Whatever follows the line containing "Task: Switch to the CLion_demo2.elf tab" in the listing below should be printed exactly, along with that line itself.
####################
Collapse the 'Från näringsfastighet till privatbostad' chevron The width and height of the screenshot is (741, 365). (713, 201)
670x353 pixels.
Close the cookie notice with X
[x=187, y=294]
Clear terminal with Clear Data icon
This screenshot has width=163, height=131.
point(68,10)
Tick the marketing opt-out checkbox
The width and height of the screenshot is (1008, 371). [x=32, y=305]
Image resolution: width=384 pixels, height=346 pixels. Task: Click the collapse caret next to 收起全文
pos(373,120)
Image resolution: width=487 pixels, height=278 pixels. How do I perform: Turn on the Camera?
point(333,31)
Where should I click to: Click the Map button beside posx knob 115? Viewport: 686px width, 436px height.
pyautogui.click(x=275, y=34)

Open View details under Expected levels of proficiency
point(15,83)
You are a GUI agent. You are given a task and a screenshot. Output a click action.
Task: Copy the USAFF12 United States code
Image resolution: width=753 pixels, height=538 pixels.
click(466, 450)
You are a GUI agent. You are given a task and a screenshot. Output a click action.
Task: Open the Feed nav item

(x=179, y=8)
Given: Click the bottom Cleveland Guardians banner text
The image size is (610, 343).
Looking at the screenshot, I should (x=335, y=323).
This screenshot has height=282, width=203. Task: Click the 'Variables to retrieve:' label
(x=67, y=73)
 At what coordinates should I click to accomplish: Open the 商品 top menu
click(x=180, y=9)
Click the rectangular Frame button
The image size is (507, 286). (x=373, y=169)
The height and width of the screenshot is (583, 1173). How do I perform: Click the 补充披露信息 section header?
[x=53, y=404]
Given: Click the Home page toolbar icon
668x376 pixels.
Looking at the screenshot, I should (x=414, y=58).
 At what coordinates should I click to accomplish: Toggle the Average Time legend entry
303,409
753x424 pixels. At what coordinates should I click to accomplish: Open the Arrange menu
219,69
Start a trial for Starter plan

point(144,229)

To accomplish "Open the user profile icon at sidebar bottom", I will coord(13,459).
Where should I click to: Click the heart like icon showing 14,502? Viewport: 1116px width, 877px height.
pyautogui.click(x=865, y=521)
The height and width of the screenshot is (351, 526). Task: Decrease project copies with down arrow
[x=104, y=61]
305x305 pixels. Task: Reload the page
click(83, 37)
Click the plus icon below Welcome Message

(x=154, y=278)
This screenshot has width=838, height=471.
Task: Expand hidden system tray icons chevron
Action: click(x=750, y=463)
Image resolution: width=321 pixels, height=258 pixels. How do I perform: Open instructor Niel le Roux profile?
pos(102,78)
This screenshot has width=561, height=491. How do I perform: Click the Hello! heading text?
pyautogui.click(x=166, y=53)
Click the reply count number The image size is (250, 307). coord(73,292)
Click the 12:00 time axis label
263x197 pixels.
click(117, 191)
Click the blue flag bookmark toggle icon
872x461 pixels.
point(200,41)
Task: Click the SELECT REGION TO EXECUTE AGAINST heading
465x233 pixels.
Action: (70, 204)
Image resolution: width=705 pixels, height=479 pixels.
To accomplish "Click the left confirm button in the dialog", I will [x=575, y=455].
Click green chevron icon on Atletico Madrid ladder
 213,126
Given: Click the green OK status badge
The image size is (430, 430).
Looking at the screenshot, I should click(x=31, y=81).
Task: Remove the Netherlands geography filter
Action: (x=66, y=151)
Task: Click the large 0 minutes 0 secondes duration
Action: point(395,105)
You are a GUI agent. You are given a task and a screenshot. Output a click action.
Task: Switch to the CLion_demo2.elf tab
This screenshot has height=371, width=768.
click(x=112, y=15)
####################
COMPLETED EXERCISE:
Task: Switch to the CLion_demo2.elf tab
This screenshot has height=371, width=768.
click(x=112, y=15)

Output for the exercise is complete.